Chaque année, des millions de personnes se pressent au Louvre, tendent le cou pour voir par-delà une haie de téléphones portables et finissent par poser les yeux sur un tableau à peu près de la taille d’un miroir de salle de bains. Certains ont l’air perplexes. D’autres semblent déçus. La Joconde est au cœur du débat le plus ancien de l’histoire de l’art : s’agit-il réellement d’un chef-d’œuvre, ou nous a-t-on simplement répété si longtemps qu’elle l’était que nous avons cessé de nous poser la question ? Voici 10 raisons pour lesquelles elle relève davantage du battage médiatique que de la substance, et 10 raisons pour lesquelles elle mérite bien ce cadre.
1. Il est tout petit
Personne ne vous prévient. Vous entrez dans la Salle des États en vous attendant à quelque chose d’imposant et vous tombez sur un tableau mesurant environ 30 par 21 pouces, plus petit que la plupart des affiches que l’on trouve dans une chambre d’étudiant. Pour une grande partie des visiteurs, cette expérience va de pair avec une certaine déception.
2. La foule empêche de vraiment voir
La Joconde est exposée derrière une vitre pare-balles, de l’autre côté d’une barrière délimitée par une corde, dans une salle tellement bondée qu’il faut une véritable patience pour s’approcher à moins de quinze pieds. L’intimité que Léonard de Vinci avait sans doute souhaitée a complètement disparu. On ne vit pas un moment intime avec le tableau. On regarde simplement les autres le photographier.

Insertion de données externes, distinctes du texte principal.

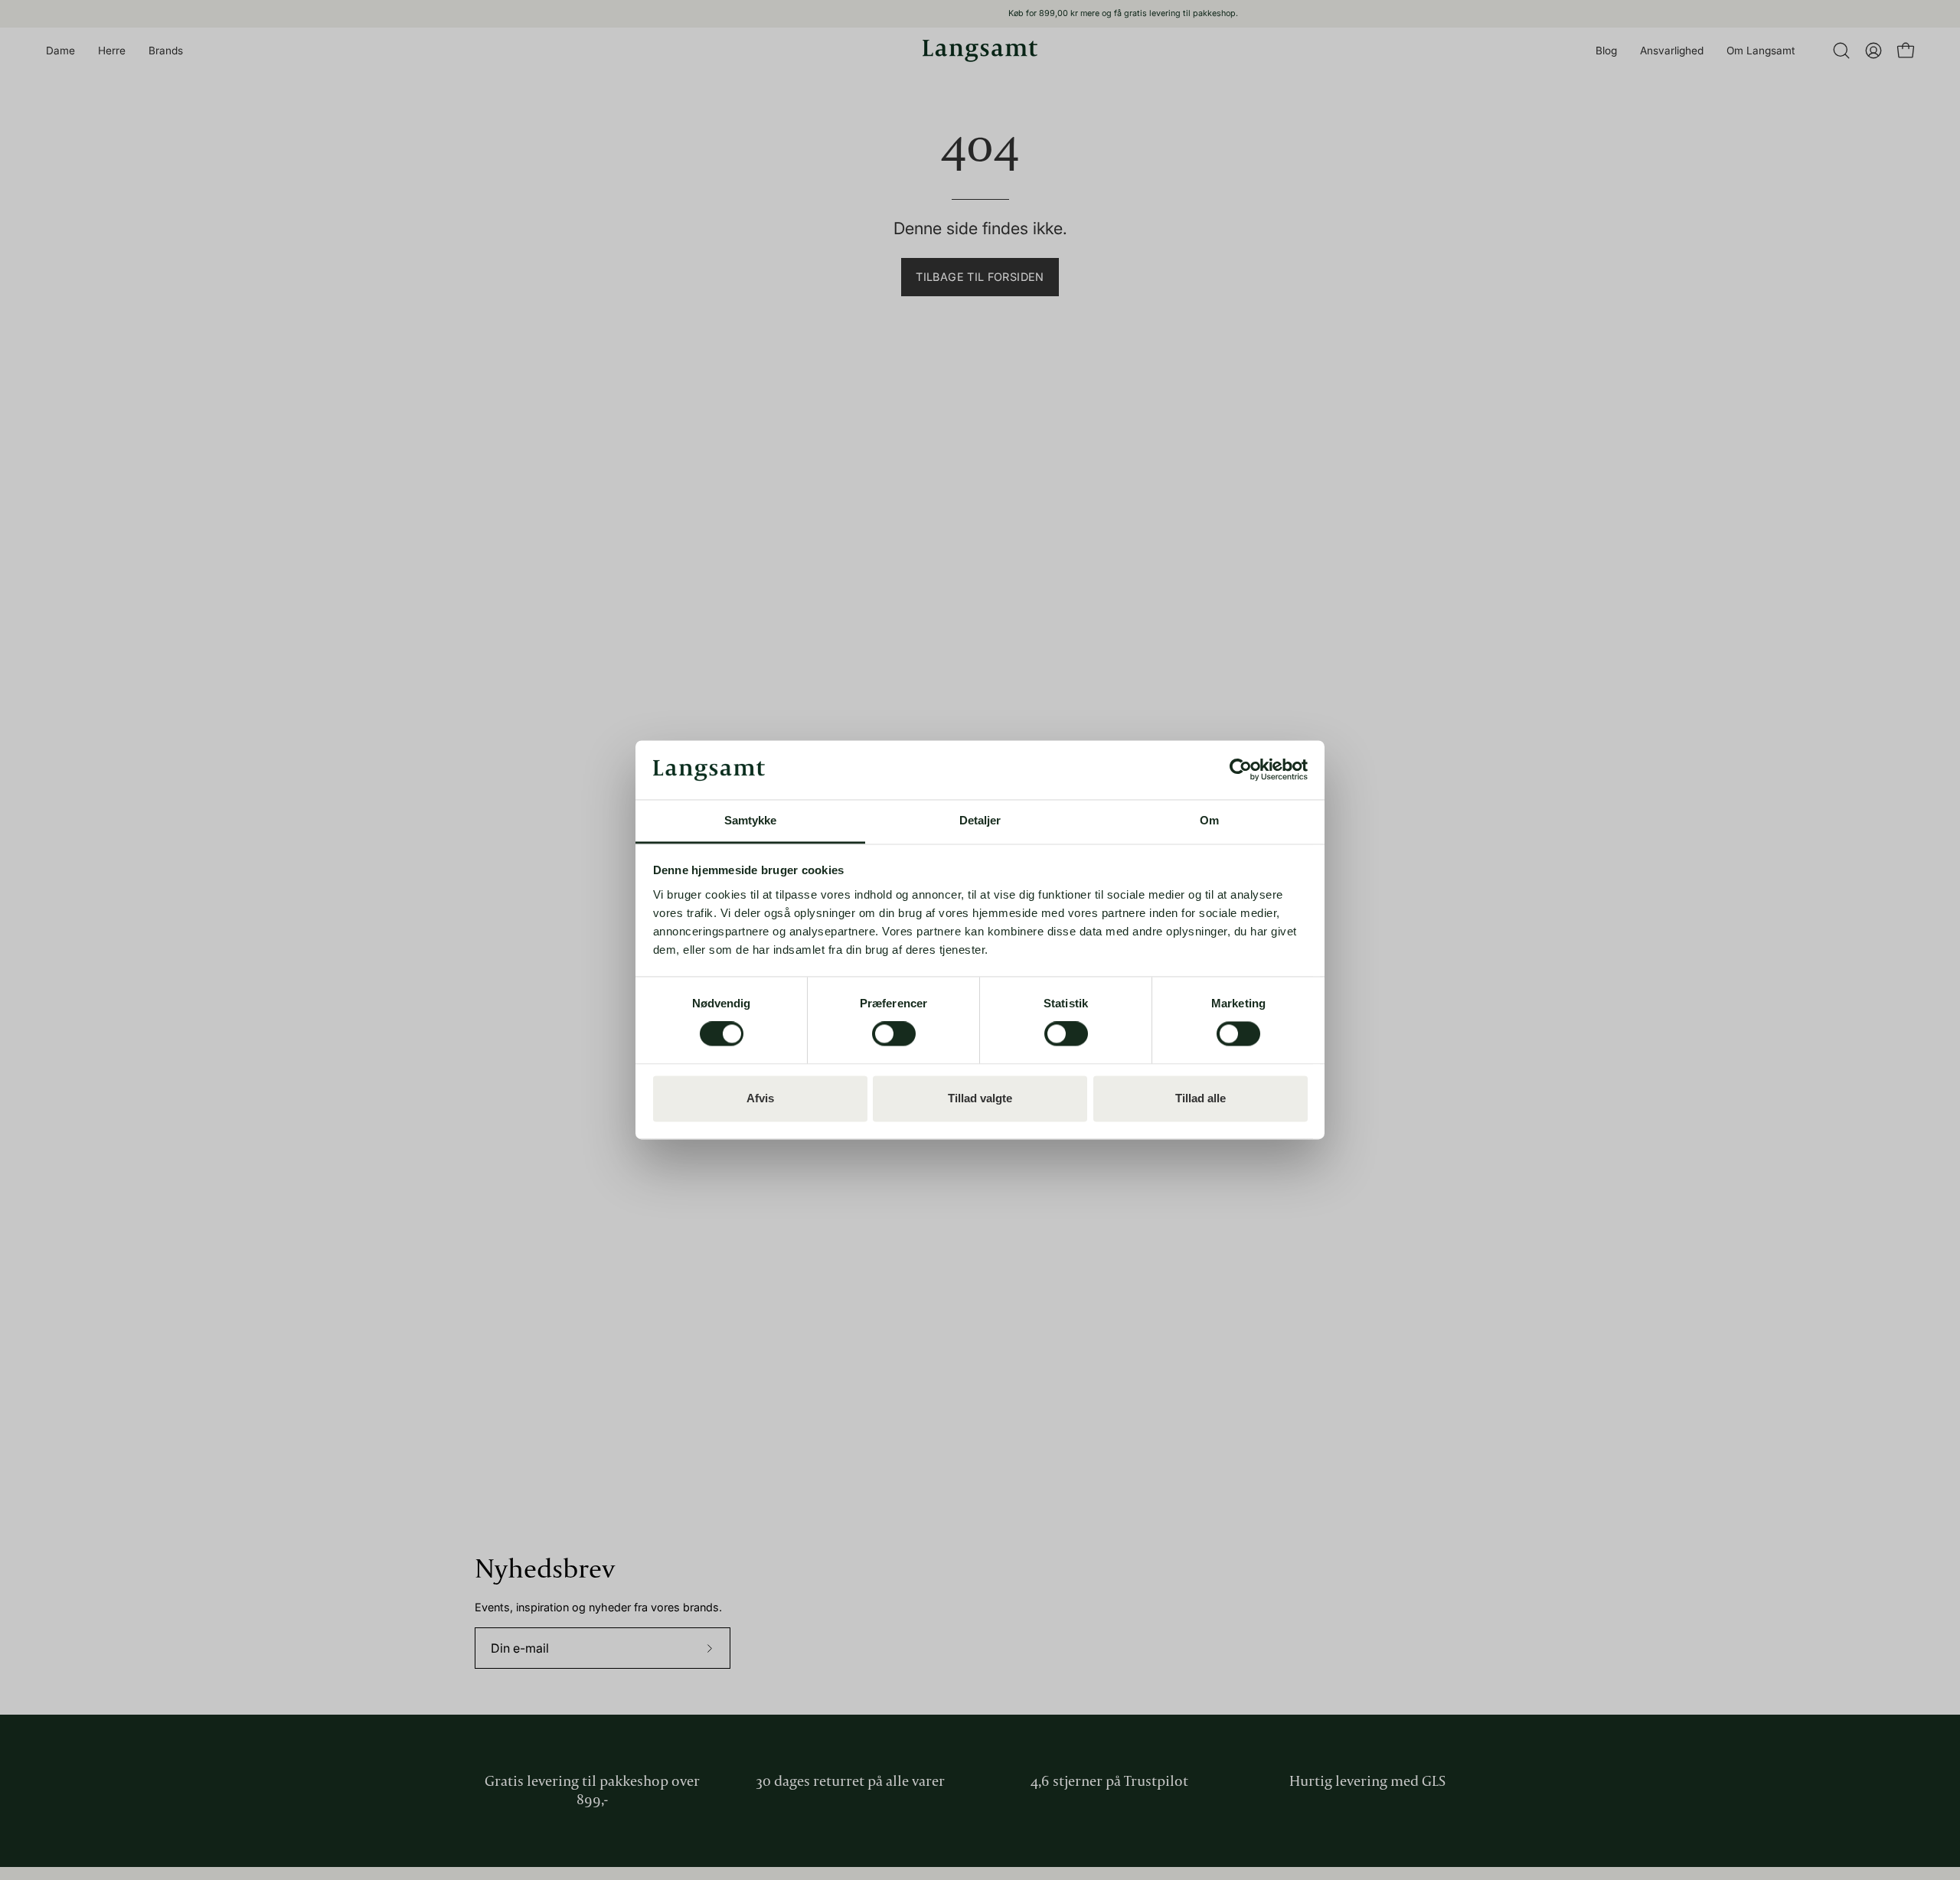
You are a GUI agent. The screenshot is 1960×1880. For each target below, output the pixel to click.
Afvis (760, 1098)
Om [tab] (1209, 820)
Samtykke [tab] (750, 820)
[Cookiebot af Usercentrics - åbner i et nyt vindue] (1241, 770)
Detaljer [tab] (980, 820)
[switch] (894, 1034)
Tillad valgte (980, 1098)
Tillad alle (1200, 1098)
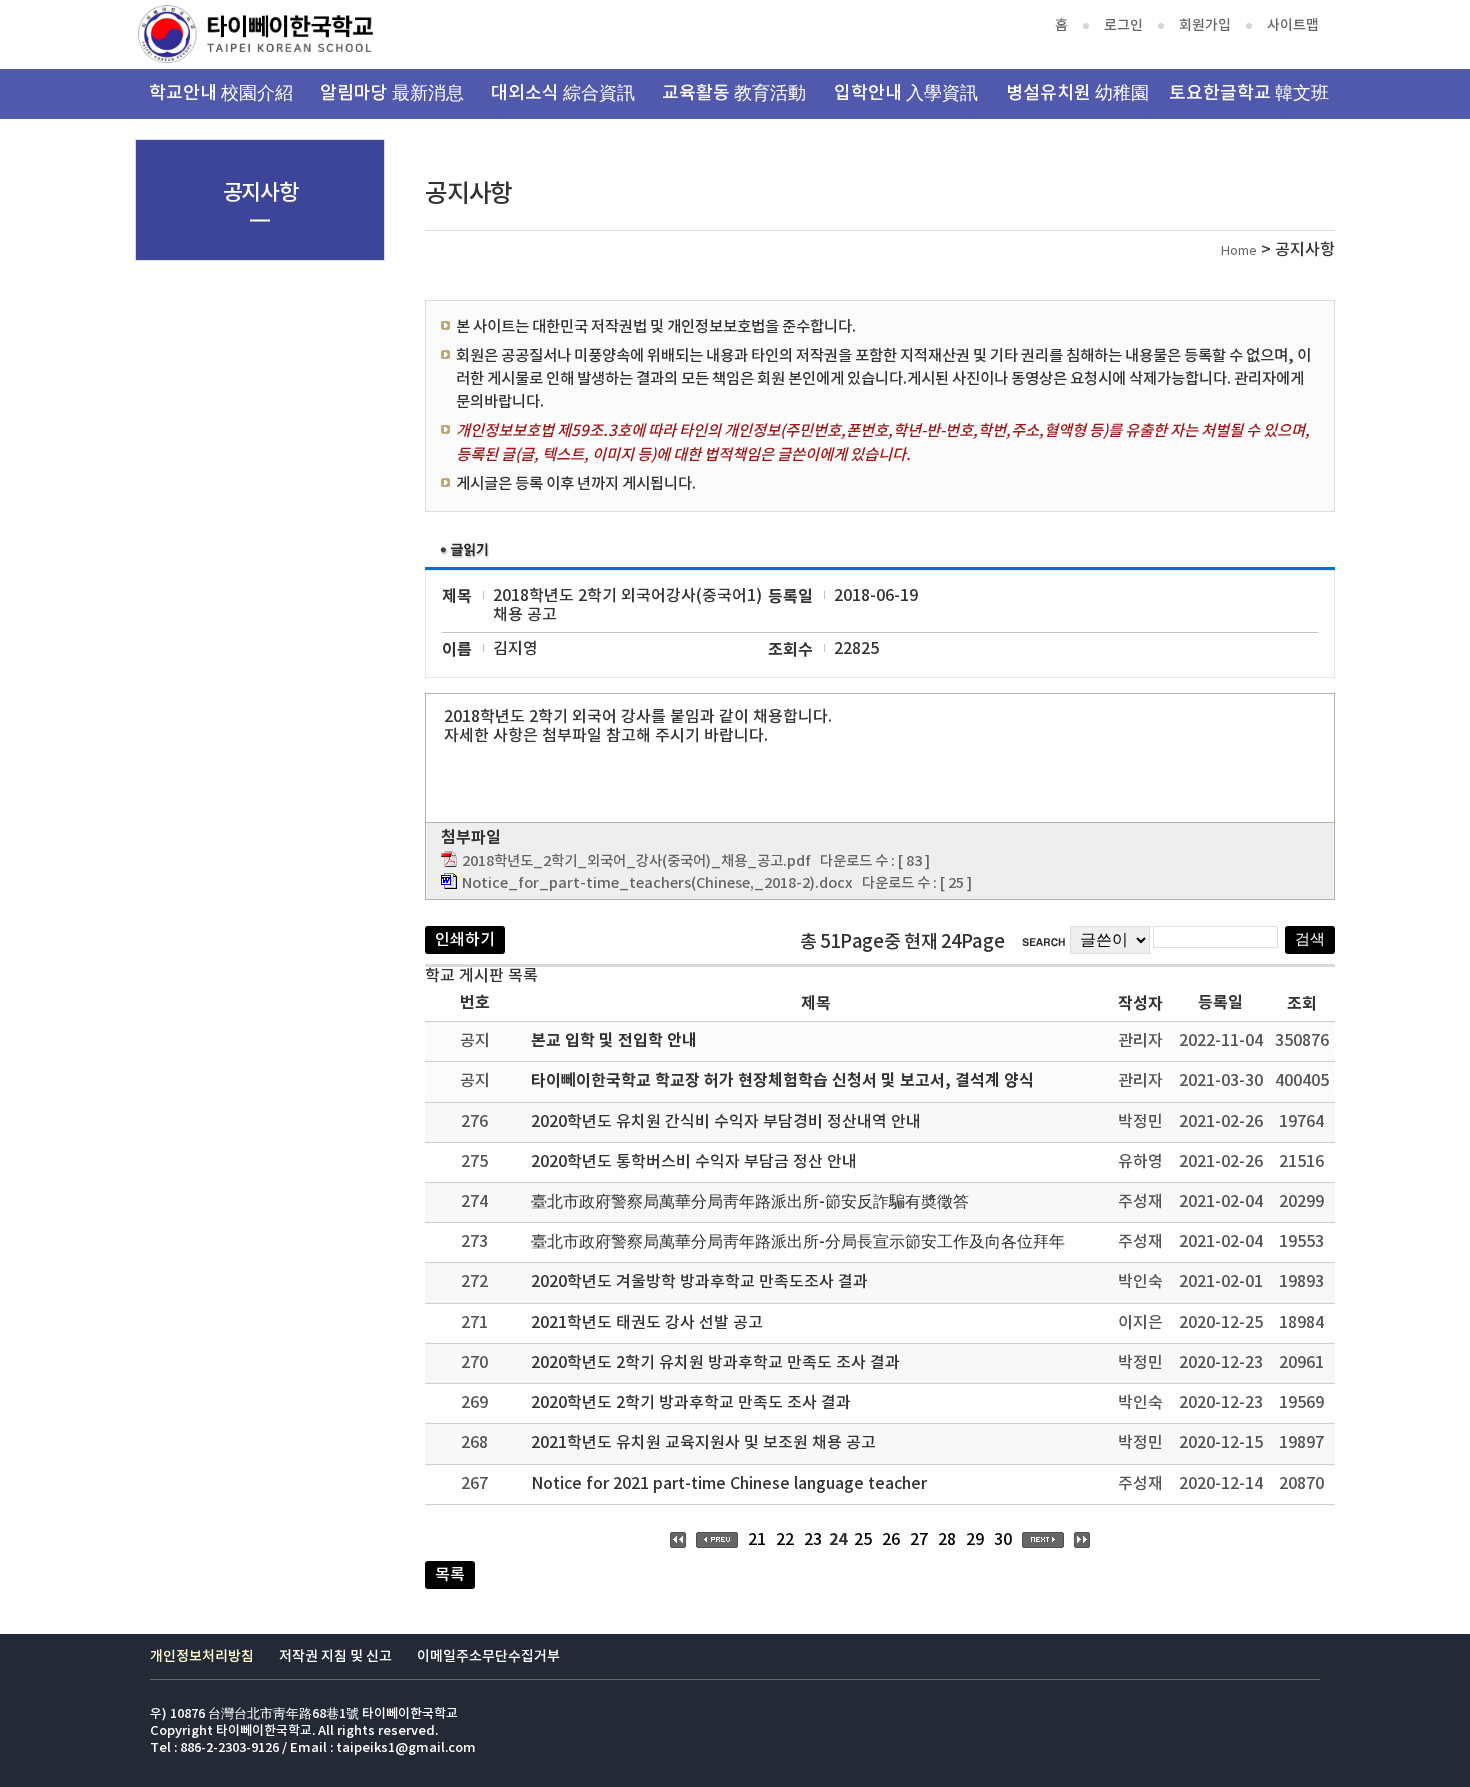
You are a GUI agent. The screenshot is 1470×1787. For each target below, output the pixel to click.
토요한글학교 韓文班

3. Le Louvre regorge de tableaux bien plus beaux pour lesquels personne ne fait la queue
Le « Mariage à Cana » de Véronèse est accroché juste en face de la Joconde et occupe tout un mur. La plupart des visiteurs y consacrent quatre secondes avant de se détourner. Le Louvre regorge de chefs-d’œuvre qui passent largement inaperçus, car tout le monde n’a qu’un seul objectif en tête.
4. Sa renommée tient en partie à un crime fortuit
Le tableau a été volé en 1911 par un employé du Louvre qui s’était caché dans un placard pendant la nuit et l’avait emporté sous son manteau. Ce vol a fait la une de la presse internationale pendant deux ans. Avant cela, la Joconde était certes très appréciée, mais elle n’était pas encore l’icône incontournable qu’elle est devenue. Ce vol a davantage contribué à sa renommée que cinq siècles de critique d’art.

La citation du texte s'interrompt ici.